Social validity dimensions included in the assessment
We examined the social validity assessment system in each study to determine if it included assessment of (a) the acceptability of the goals, (b) the acceptability or feasibility of the procedures, and (c) the perceived importance of the outcomes. We considered assessments of stakeholder perceptions regarding whether the intervention had an effect as a component of dimension (c). If the social validity assessment system did not assess any of these three dimensions but measured something about the intervention that the authors considered social validity, we coded this as “other.”
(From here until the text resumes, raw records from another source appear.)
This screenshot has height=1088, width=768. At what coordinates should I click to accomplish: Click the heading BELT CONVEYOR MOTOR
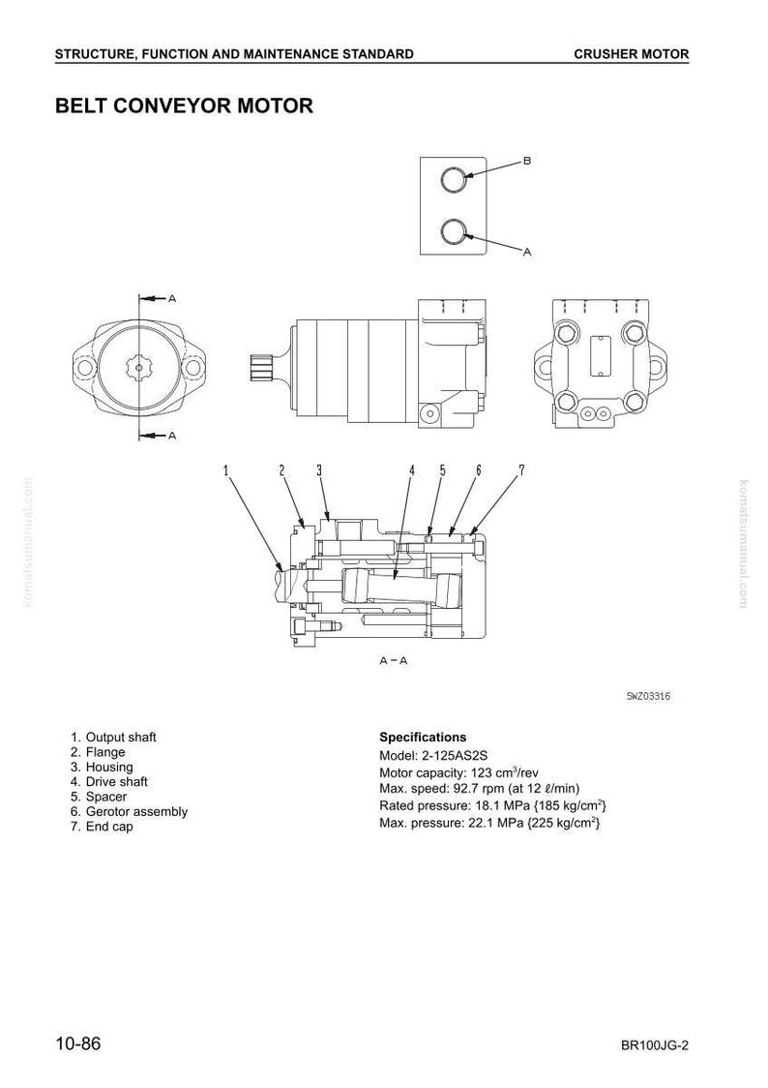pos(184,106)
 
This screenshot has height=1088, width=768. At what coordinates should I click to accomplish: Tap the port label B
pos(527,161)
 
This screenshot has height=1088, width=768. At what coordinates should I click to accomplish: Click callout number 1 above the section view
pos(226,470)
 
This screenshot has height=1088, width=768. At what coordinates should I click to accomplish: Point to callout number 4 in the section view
pos(411,470)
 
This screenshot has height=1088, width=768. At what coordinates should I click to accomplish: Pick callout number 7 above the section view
pos(521,470)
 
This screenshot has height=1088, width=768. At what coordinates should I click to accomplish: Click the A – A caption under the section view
pos(393,660)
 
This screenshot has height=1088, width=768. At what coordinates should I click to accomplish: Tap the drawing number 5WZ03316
pos(648,696)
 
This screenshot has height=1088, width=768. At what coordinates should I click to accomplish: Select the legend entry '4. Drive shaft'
pos(109,782)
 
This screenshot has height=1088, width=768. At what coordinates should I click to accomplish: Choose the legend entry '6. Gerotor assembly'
pos(129,812)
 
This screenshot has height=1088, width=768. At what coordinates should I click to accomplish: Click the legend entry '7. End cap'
pos(102,827)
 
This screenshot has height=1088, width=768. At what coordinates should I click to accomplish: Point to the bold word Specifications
pos(423,738)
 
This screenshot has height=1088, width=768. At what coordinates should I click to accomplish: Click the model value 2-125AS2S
pos(455,756)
Features of the social validity assessment system
We examined four features of social validity assessment systems: (a) the type of measure (e.g., standardized instruments, adapted standardized instruments, observations, researcher-created questionnaires, interviews, or some other type of assessment); (b) the scoring and coding procedures (e.g., Likert scale scoring, quantitative observational coding, thematic or content coding, a checklist, some other procedure, or if the scoring or coding system was not clear); (c) assessor or informant (i.e., who completed scoring, coding, or responded on any aspect of the assessment system, such as researchers or clinicians, caregivers, school professionals, peers, autistic participants in the intervention, employers, or some other assessor or informant); (d) whether all of the features of the social validity assessment were available (which could be described in the report or made available through some other source), partially available, or not available; and (e) reliability for quantitative analysis or procedures to establish trustworthiness in qualitative analysis. This latter feature was coded as either (a) yes, reliability or trustworthiness was confirmed; (b) no, but the procedures traditionally require reliability or verification of trustworthiness; (c) no, and the assessment procedures were not described clearly enough to determine if reliability or trustworthiness verification was required; or (d) not applicable, for instances when the assessment protocol did not require reliability or trustworthiness verification, such as a caregiver survey.
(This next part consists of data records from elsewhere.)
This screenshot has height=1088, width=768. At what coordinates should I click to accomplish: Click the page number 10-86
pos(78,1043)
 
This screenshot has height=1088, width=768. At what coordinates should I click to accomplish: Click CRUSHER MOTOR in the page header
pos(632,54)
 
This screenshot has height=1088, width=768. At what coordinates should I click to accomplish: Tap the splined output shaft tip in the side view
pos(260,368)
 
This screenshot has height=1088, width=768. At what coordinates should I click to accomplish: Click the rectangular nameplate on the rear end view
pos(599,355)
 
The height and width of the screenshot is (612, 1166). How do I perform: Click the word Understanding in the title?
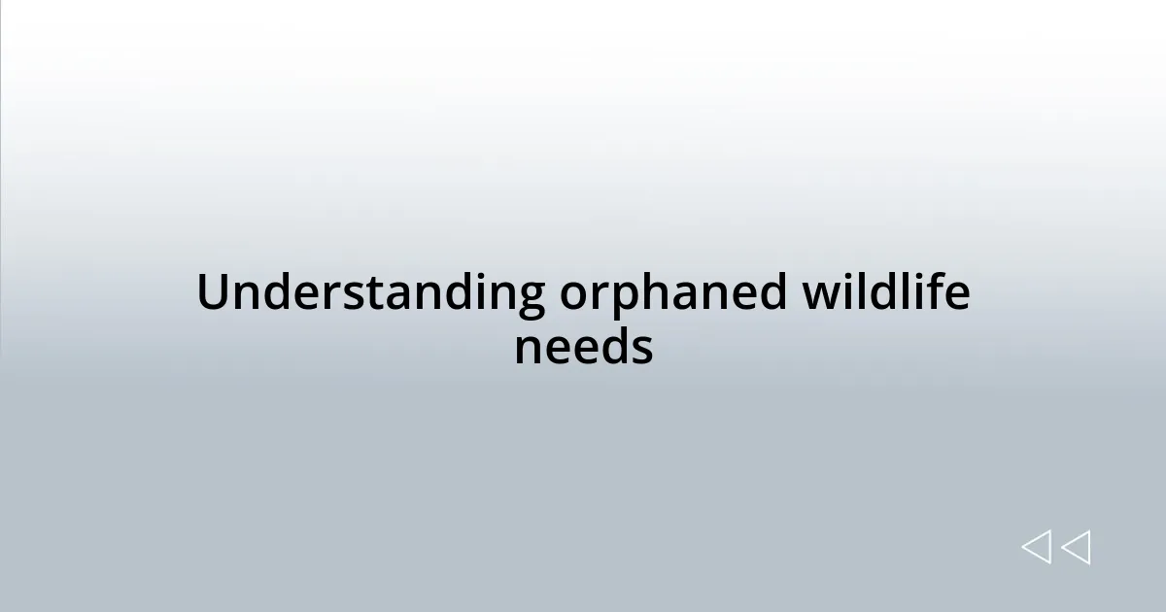370,293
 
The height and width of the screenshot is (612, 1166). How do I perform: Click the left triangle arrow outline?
1037,548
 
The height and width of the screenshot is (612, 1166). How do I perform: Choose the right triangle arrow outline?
1076,548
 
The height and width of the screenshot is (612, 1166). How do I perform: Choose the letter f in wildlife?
937,291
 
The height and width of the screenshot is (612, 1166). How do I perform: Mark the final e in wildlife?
957,295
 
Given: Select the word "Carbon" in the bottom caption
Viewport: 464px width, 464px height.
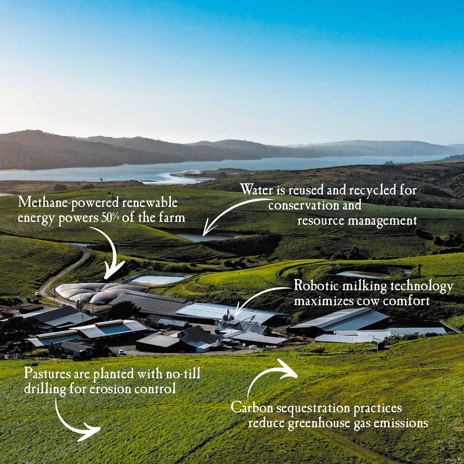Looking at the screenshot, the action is [252, 407].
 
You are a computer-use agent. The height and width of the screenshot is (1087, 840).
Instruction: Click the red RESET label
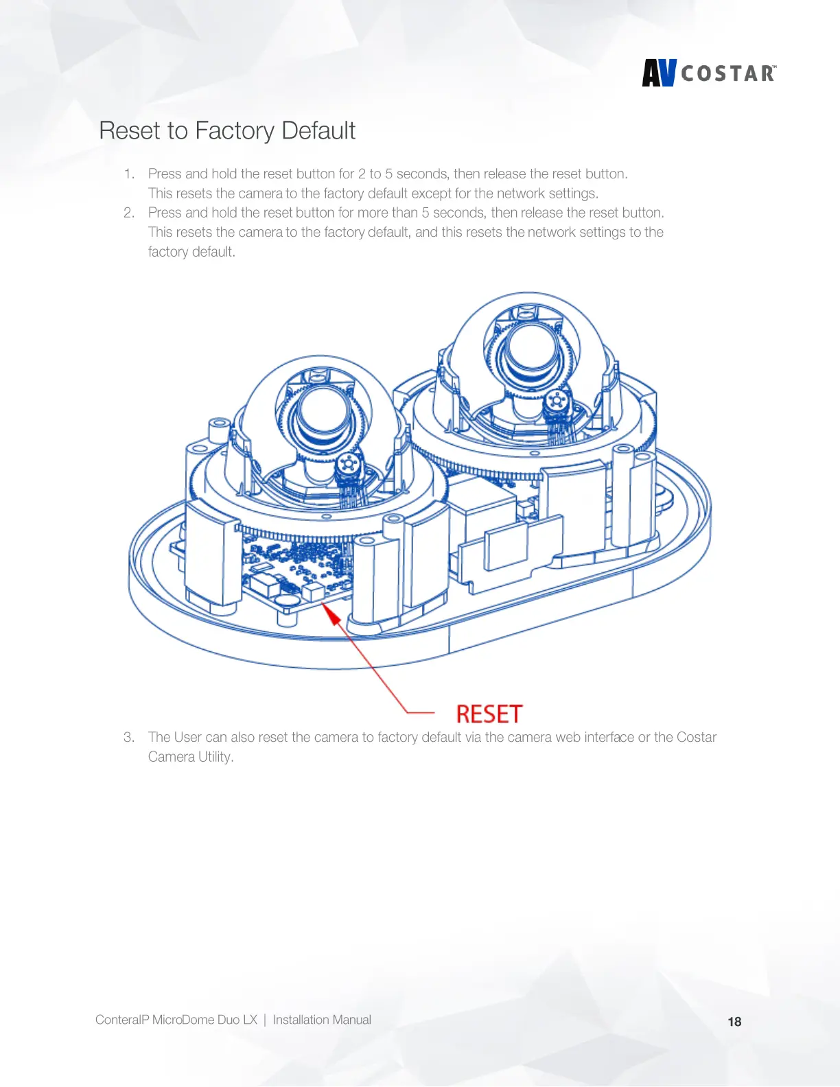pyautogui.click(x=489, y=714)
Interpretation of social validity findings
This dimension refers to whether the Discussion sections mentioned social validity assessment results, whether there were benchmarks or other appropriate frameworks described for interpreting social validity results anywhere in the manuscript, and whether the authors interpreted that the intervention was socially valid, partially socially valid (if only one or two dimensions of social validity were mentioned), or not socially valid or did not draw conclusions. In order to be considered an interpretation of findings, researchers had to go beyond restating results (e.g., scores on stakeholder Likert scale responses). Finally, we coded whether the researchers used the social validity results to make or bolster claims about the efficacy of the intervention. For instance, if a researcher stated, “Parent interviews on the acceptability of the intervention offer additional evidence that the treatment was effective,” this would have been coded as “yes” for this item.
Intercoder Agreement
Studies were independently coded by all six authors, and 100% of studies were double coded to calculate intercoder agreement. Agreement in regard to whether the study assessed social validity was 95%. After researchers were trained to 80% agreement on an initial set of seven studies, the remaining studies were coded in sets of 20 to 30. Discrepancy discussions were held after each set to prevent coding drift and resolve discrepant codes. After the first round of coding, all but four coding categories met our preset criterion of 80% agreement. These four coding categories were subject to an additional round of agreement; three sets with particularly high rates of disagreement (60 studies) were selected for recoding, and agreement was then recalculated by combining agreement totals on these recoded studies with the full set of studies (102 studies). After this round, two of the four codes were not yet at the 80% threshold and so were subject to a third and final round of coding (again by selecting 60 studies from sets with high disagreement), and agreement was recalculated. After this round, agreement across all coding categories ranged from 80% to 100% and averaged 92%. As a final check on the accuracy of our coding, we examined categories for contradictory codes and made any necessary adjustments after referring to the indicated manuscript (e.g., if all of the categories for scoring procedures were marked as “no,” the unclear scoring category should be coded as “yes”).
Results
We refer readers to the main review (Bottema-Beutel et al., 2023) for participant demographics and intervention characteristics.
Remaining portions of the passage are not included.